A dedicated office. Purpose-built workspace is one of the most requested features in our Salt Lake City remodels, and the Sumner Project's new office was designed into the addition from day one — not carved out of leftover space as an afterthought.

An additional bathroom and closet. New plumbing runs, ventilation, and storage that serve the way the family actually lives — and add real, appraisable value to the home.

A new patio and full landscaping. The exterior was designed alongside the interior, so the patio, hardscape, and plantings feel like an extension of the home rather than a separate project bolted on at the end.

New skylights. One of the challenges of expanding a home's footprint is keeping the interior bright — deeper floor plans can mean darker cores. Skylights were added to pull natural light into the home from above, so the expanded spaces feel open and daylit rather than closed in. In Salt Lake City, where sunshine is abundant most of the year, overhead glazing works hard for a home every single day.

A new railing on the front of the house. A detail that does double duty: it sharpens curb appeal and gives the facade a more finished, intentional look, while meeting the safety and code requirements that come with the home's front elevation.

A complete kitchen remodel. The heart of the project. The existing kitchen was reworked from the studs to match the scale and quality of the new spaces around it.

The Part You Don't See: Working With the City

Every project in Salt Lake City that involves an addition, structural changes, or expanded footprint goes through plan review — and a project with this much scope goes through a lot of it. Zoning compliance, setbacks, structural engineering review, and coordination across multiple permit categories all have to line up before construction can begin.

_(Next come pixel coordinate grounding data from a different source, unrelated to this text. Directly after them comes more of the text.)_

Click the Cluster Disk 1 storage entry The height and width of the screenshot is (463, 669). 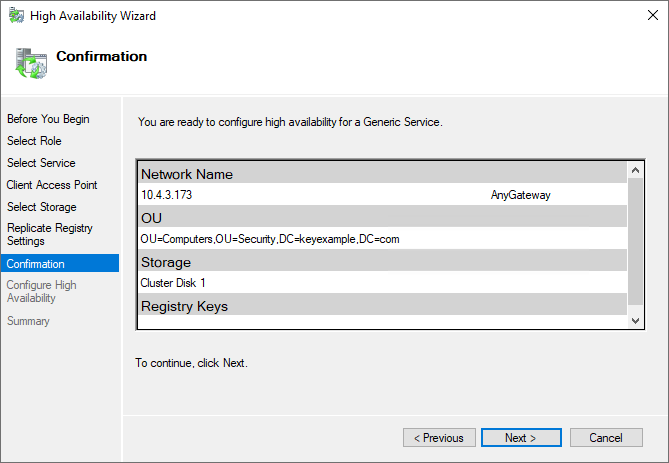173,283
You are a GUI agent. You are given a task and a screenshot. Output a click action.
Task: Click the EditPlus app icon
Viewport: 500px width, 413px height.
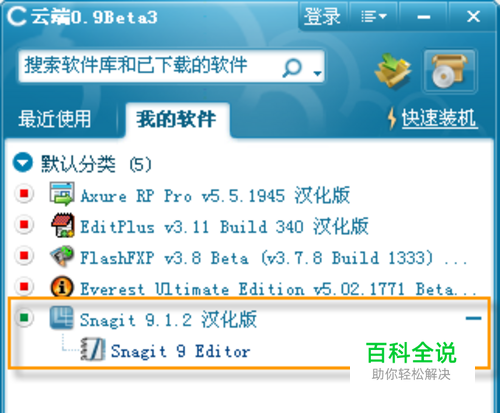[62, 226]
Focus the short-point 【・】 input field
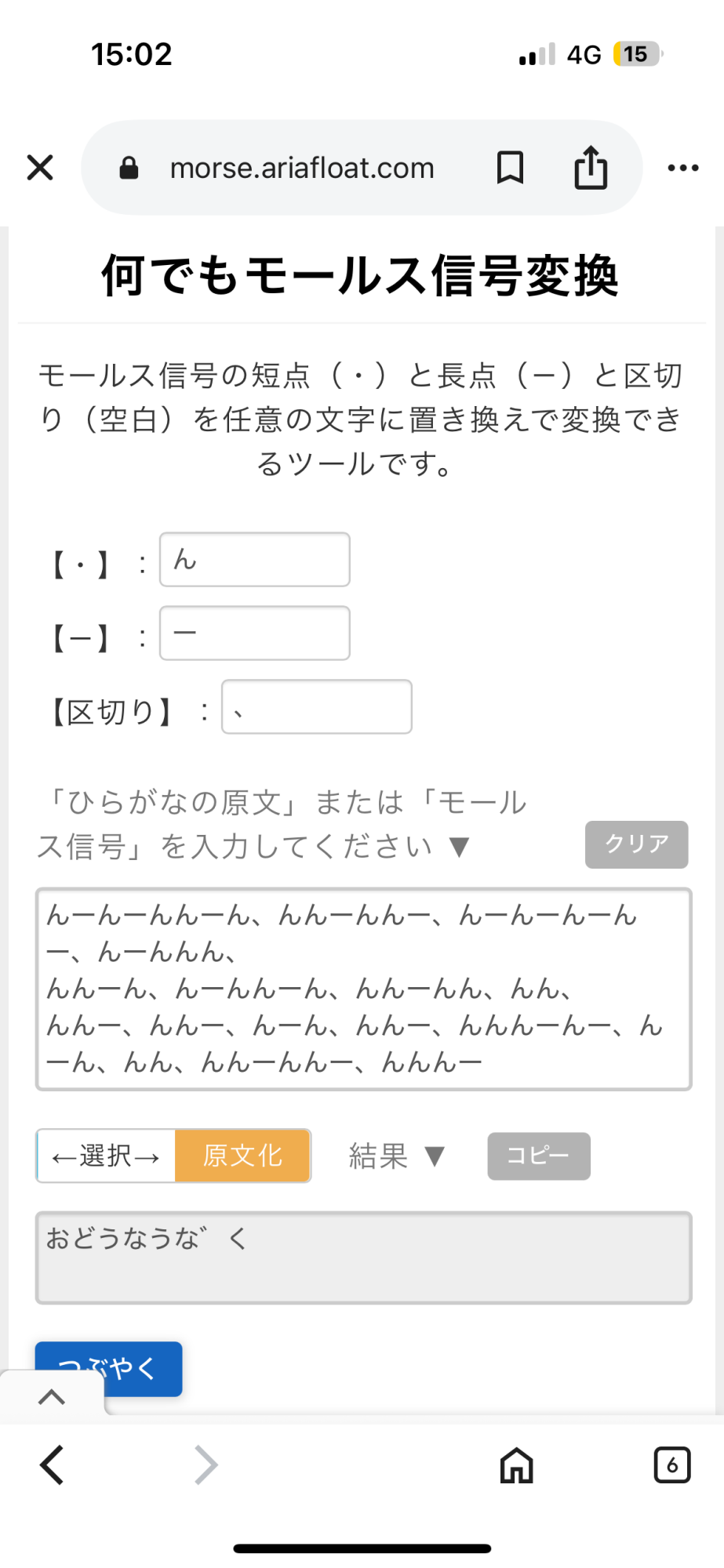Screen dimensions: 724x1568 255,560
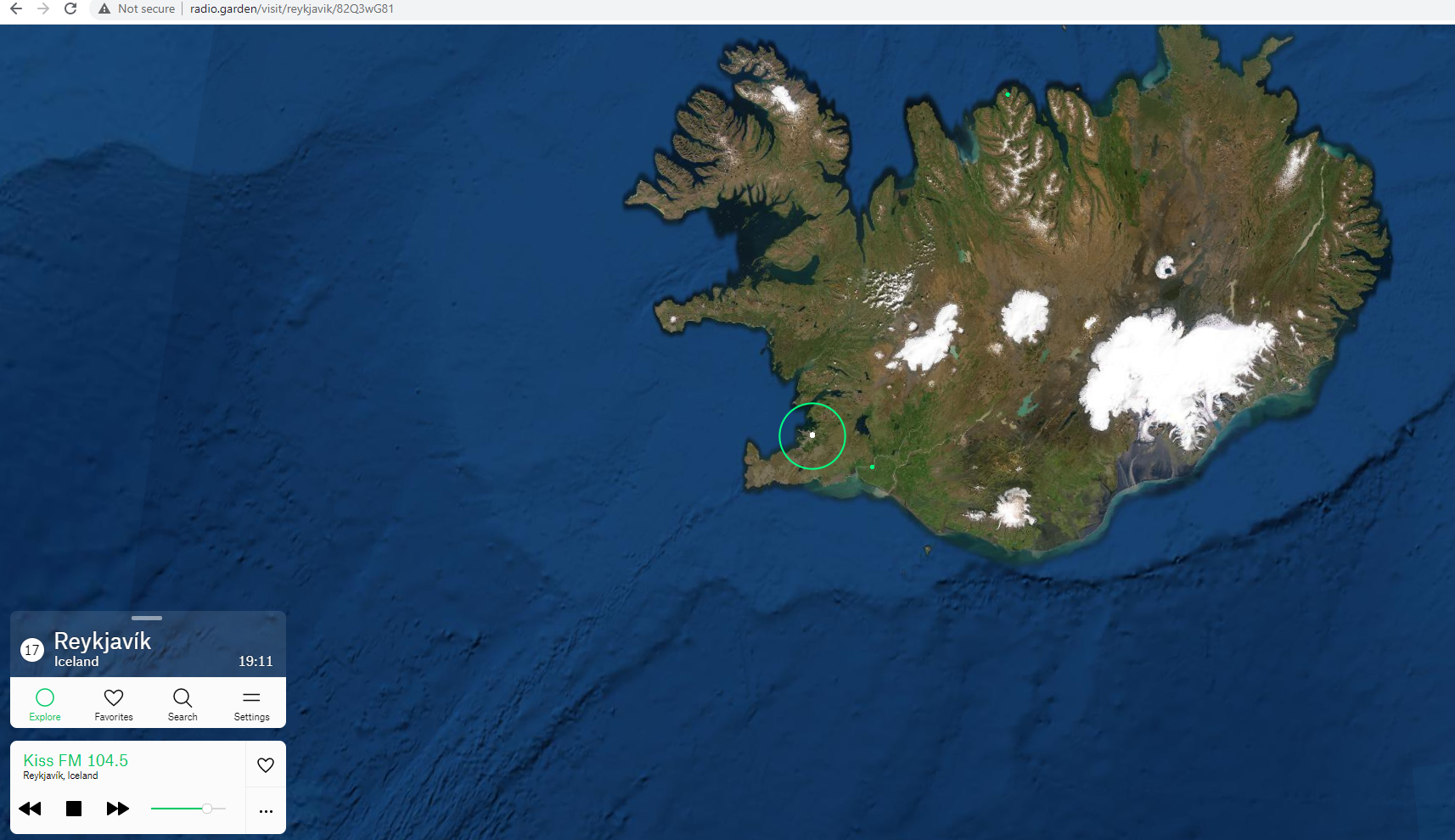Image resolution: width=1455 pixels, height=840 pixels.
Task: Select green station dot southeast of Reykjavík
Action: (x=873, y=467)
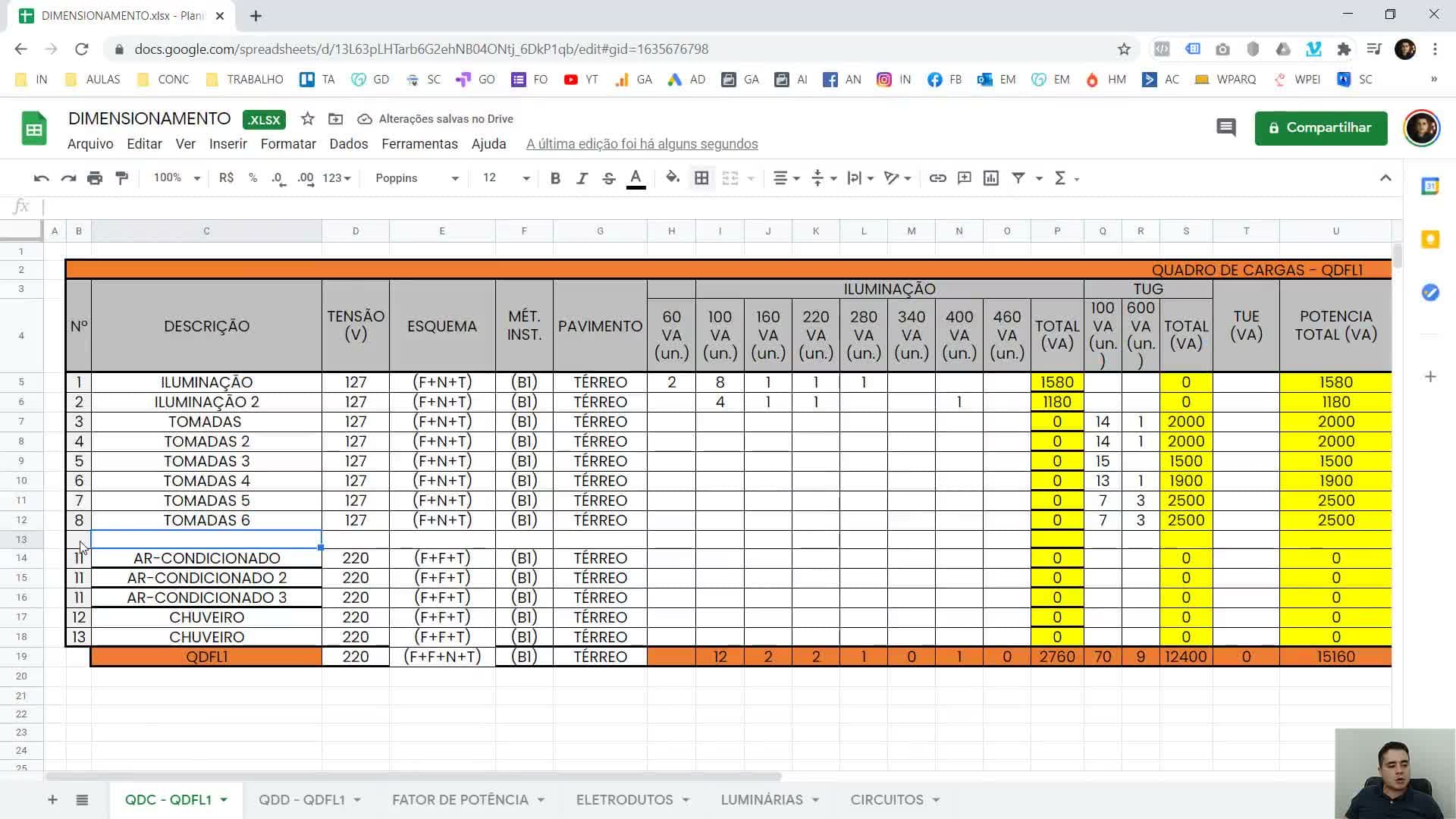This screenshot has height=819, width=1456.
Task: Click the print icon
Action: (95, 178)
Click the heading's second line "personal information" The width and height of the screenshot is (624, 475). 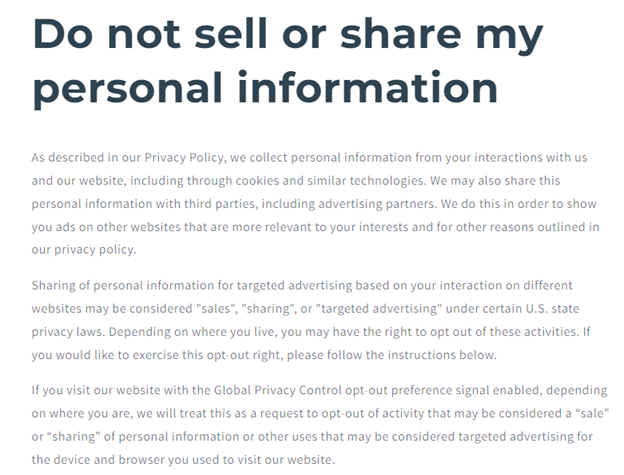tap(265, 88)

For the Sumner Project, that meant an extensive back-and-forth: submitting detailed plans, responding to reviewer comments, revising drawings, and resubmitting until every element was approved. It's not glamorous work. It's also where inexperienced builders lose months.

This is a point we make often, because it matters: the approval process is part of the build. When your builder knows how city plan reviewers evaluate projects, anticipates their questions, and submits complete, well-engineered plans the first time, the timeline stays predictable. When they don't, homeowners end up in a cycle of rejections and revisions that can stall a project before it starts.

The Result

What started as a home that no longer fit its owners is now a residence with meaningfully more livable space, a kitchen built to the standard of the rest of the home, dedicated rooms for work and daily life, natural light pouring in from above, and an exterior — from the new front railing to the patio and landscaping — designed with the same intention as the interiors. All fully permitted, fully approved, and built to last.

Planning an Addition or Whole-Home Remodel in Salt Lake City?

If your project involves an addition, structural changes, or anything the city will want to review closely, the builder you choose determines how smoothly that process goes. Citizen Builders has deep experience navigating plan approval in Salt Lake City, Park City, and Summit County — and we build every project on a fixed-cost contract, so you know your investment before we break ground.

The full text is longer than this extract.